This page has been added since the original workshop event.

Preparing Training Data for Random Forest

We need to train the Random Forest model (coming in the next section) by giving it examples of what each land cover looks like. We need to give the Random Forest model training data.

We will do this by gathering a sufficient number of training points (preferably 50-100 minimum) from each land cover. We could randomly look for examples across the study area, but we have a pre-exisiting land cover map that should give a decent starting point and make this data collection more efficient. The pre-existing map was for 2014, but it will be handy to distribute samples in classes according to that map. The final resulting training data may not have the same classes as the original map for all points, either because of map errors, or because the land cover has changed between 2014 and our year of interest. The pre-exisiting map is just an efficiency tool for data gathering.

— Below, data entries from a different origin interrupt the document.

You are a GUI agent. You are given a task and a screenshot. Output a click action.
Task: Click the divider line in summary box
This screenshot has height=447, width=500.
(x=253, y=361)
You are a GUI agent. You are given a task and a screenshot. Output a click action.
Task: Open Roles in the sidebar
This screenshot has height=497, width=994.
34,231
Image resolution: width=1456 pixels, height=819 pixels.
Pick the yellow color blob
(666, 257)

Decision Making for the Data Collection

(Reminder from the Sampling Design Section) Sampling design considerations for ML algorithm training

For training machine learning algorithms, sampling design is critical to ensure that the data used to train the model covers the variability in the dataset, preventing overfitting or underfitting. Sometimes the full data set of samples is split into training and testing subsets to evaluate model performance, but separate sampling design for the validation data can also be done. Anything you want the ML algorithm to learn, should be provided as an example in the training samples.

General rules of thumb to use for sampling design to gather training data for Random Forest:

A commonly cited rule is to have at least 10 times as many samples as there are features (variables) in the dataset to provide enough data for the model to learn meaningful patterns.
- Example: For 20 features, aim for at least 200 samples per class
Decide on a minimum number of samples per class:
- For simple problems, aim for 50–100 samples per class.
- For complex problems or high-dimensional datasets, aim for 500–1,000 samples per class or more.
Classes with fewer samples (minority classes) should have a minimum of 30–50 samples to ensure meaningful learning.
Highly variabile classs requires larger sample sizes to capture the diversity.

How Many Samples

Based on the logic above we will allocate 100 samples to each of the 10 classes in the original LC map. We do not need to place samples in the 0 class (no data) or 25 class (clouds), because we do not want the final map to include these classes. Note, there is no class 6.

The pre-exisitng map is on GEE as an asset: projects/pc556-ncs-liberia-forest-mang/assets/Liberia_landcover_forest_map_10m_v1_2014.

Numeric code	Class name
0	nodata
1	forest_80
2	forest_30_80
3	forest_30
4	mangroves
5	settlements
7	water
8	grassland
9	shrub
10	baresoil
11	sand
25	clouds

Distributing the Samples

We will use AREA2 (local version in our repository) to easily generate locations for these samples. The local version of the AREA2 user interface already references the map asset and correct spatial resolution. It also has the addition of allowing specification of a randomization seed. If you use the same seed you can re-generate the same set of ‘random’ points. If you change the seed you will have a new set of point locations.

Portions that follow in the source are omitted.